Julian Assange : héros ou traître ?

par Pierre Feydel |  publié le 28/06/2024

Le fondateur de Wikileaks s’est-il sacrifié pour le droit à l’information ou n’est-il qu’un délateur irresponsable animé par un féroce anti-américanisme

Le fondateur de WikiLeaks, Julian Assange, de retoru chez lui en Australie, le 26 juin - Photo par WILLIAM WEST / AFP

Il est libre. Les autorités américaines lui promettaient pourtant 175 ans de prison pour avoir rendu publics à partir de 2009 plus de 700 000 documents confidentiels sur les activités militaires et diplomatiques des États-Unis. Il a fallu un de ces tours de passe-passe judiciaires dont la justice d’outre-Atlantique a le secret : un plaider-coupable contre une condamnation à 62 mois de détention déjà effectués, pour que Julian Assange, 52 ans, fondateur de Wikileaks puisse regagner son Australie natale et retrouver sa famille. Mais qui est-il, cet homme fatigué au visage blafard , légèrement bouffi, que sa famille disait malade psychologiquement et physiquement après plus de 12 ans de réclusion forcée ?

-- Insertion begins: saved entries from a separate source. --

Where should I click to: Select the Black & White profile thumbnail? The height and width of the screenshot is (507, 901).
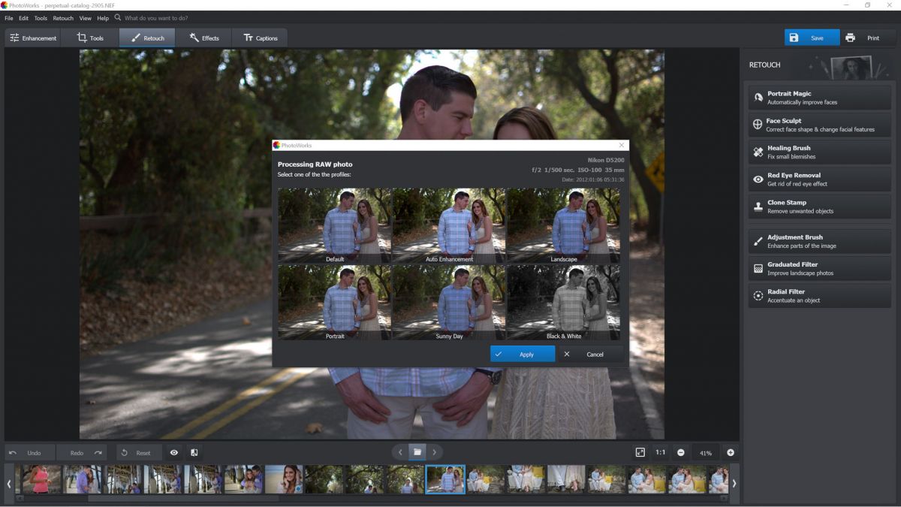(x=562, y=300)
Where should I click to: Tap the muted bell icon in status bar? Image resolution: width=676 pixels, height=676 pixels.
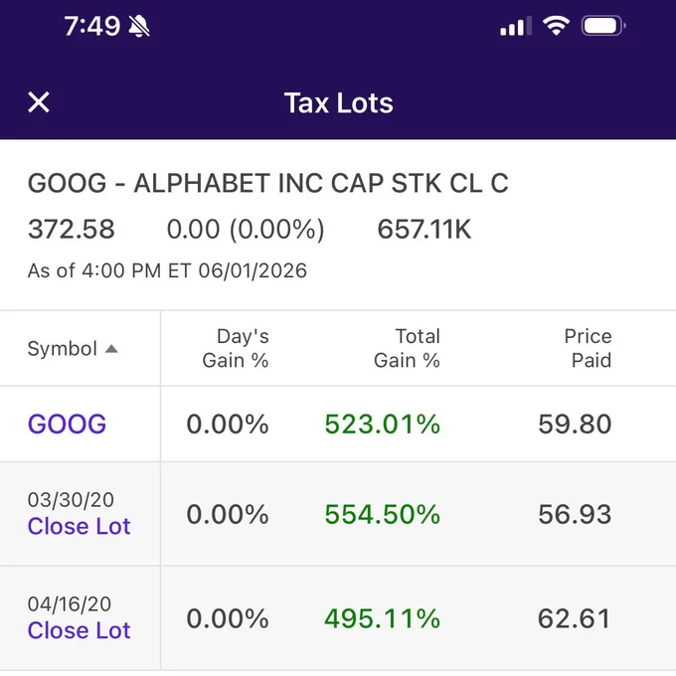click(139, 26)

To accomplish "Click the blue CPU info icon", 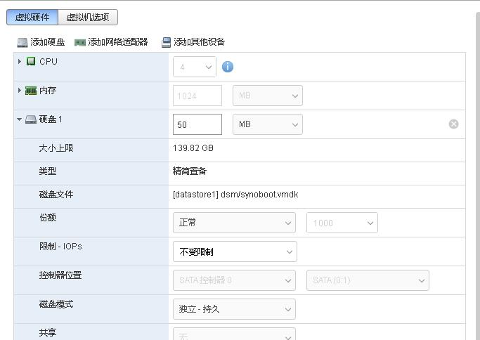I will pyautogui.click(x=228, y=67).
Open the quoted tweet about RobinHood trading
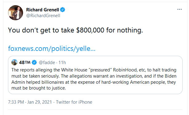The height and width of the screenshot is (115, 189). 95,75
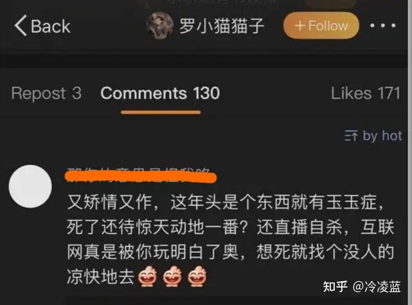Open the 罗小猫猫子 profile name
The image size is (412, 305).
point(222,26)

Est-il un héros de la liberté d’expression qui a osé défier la première puissance mondiale, dénoncer les turpitudes de sa diplomatie, les bavures de ses forces armées, voire les crimes de ses services de renseignement ? Ou bien a-t-il été animé par des sentiments moins nobles, ceux d’un maniaque libertarien de la délation anti-occidentale ou d’un mégalomane gauchisant obsédé par la dénonciation des secrets d’État ? Lorsqu’il émerge en 2006 du monde des hackers, fonde le site Wikileaks, basé en Islande , enregistré en Suède, fonctionnant grâce à un réseau de bénévoles, il se voit déjà comme un chevalier blanc de la transparence. Il atteint la notoriété mondiale lorsqu’il diffuse en 2007 une vidéo où un hélicoptère américain Apache exécute onze civils irakiens et deux employés de l’agence britannique Reuters.

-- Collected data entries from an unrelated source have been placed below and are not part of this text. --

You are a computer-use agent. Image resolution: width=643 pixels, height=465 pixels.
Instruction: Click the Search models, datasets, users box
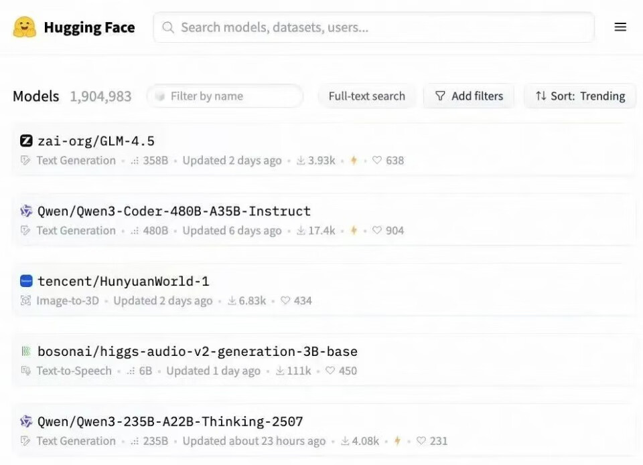(x=374, y=27)
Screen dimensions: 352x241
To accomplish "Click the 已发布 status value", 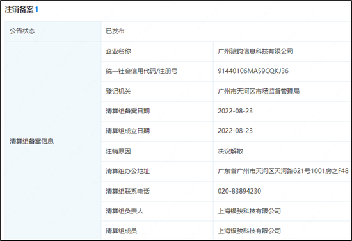I will tap(115, 31).
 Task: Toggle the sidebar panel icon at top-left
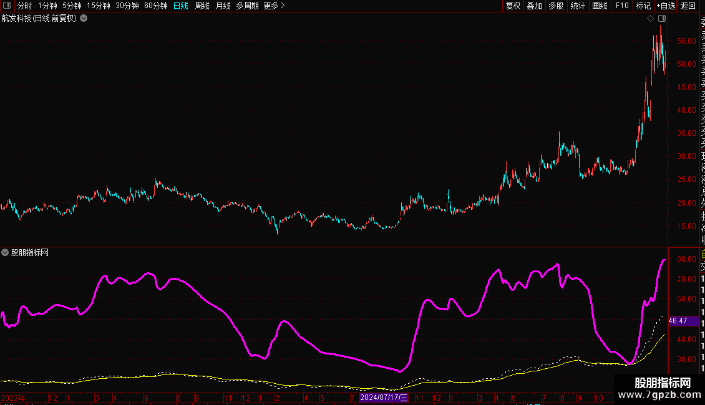coord(7,6)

Puis, il obtient d’un soldat américain en Irak un demi-million de documents confidentiels de l’armée américaine et des agences de renseignement des États-Unis. Il ne s’embarrasse pas de savoir si la divulgation de données révèle les identités de sources des services américains ou d’opposants à des dictatures. C’est à ce moment que deux femmes l’accusent de viol. Il nie, fuit en Grande-Bretagne. Il finit par demander l’asile politique à l’ambassade d’Équateur à Londres. Julian Assange y restera 7 ans reclus.  Il y soigne son look de prophète maudit, barbe et cheveux longs et continue son combat. Car l’imprécateur numérique ne cède jamais. Wikileaks révèle les courriels privés d’Hillary Clinton , des documents confidentiels de la CIA. C’est une guerre personnelle contre les États-Unis.

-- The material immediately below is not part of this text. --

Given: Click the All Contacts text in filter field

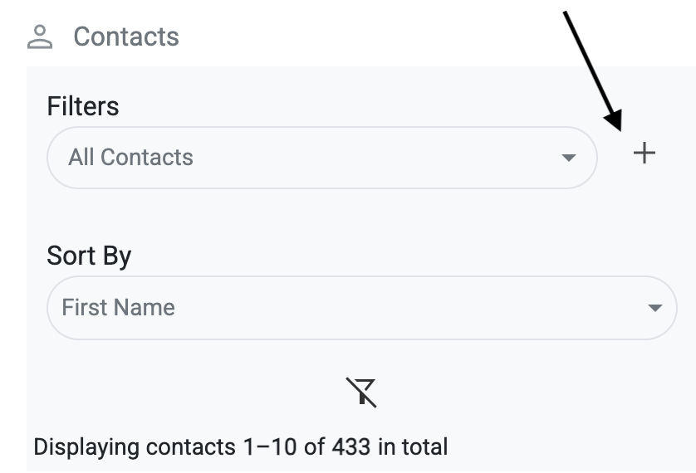Looking at the screenshot, I should pos(130,158).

En 2011, il entame une liaison avec son avocate qui met au monde deux petits garçons et qu’il épousera en 2022. En 2019, L’Équateur le chasse de leur ambassade. Les Britanniques l’internent, dans la prison de haute sécurité de Belmarsh près de Londres. Les États-Unis le réclament. Ses avocats évoquent son état de santé. Ils font appel de son extradition réclamée par Washington. Il a gain de cause. Les autorités australiennes ont pesé de tout leur poids pour mettre fin à cette affaire qui n’en finit plus. Les États-Unis, lassés, cèdent. A-t-il gagné ? Certes, il est libre, mais pas tout à fait innocent. Éternel débat entre l’intérêt des États et des principes universels tels que la liberté d’expression et le droit à l’information. On peut préférer les seconds.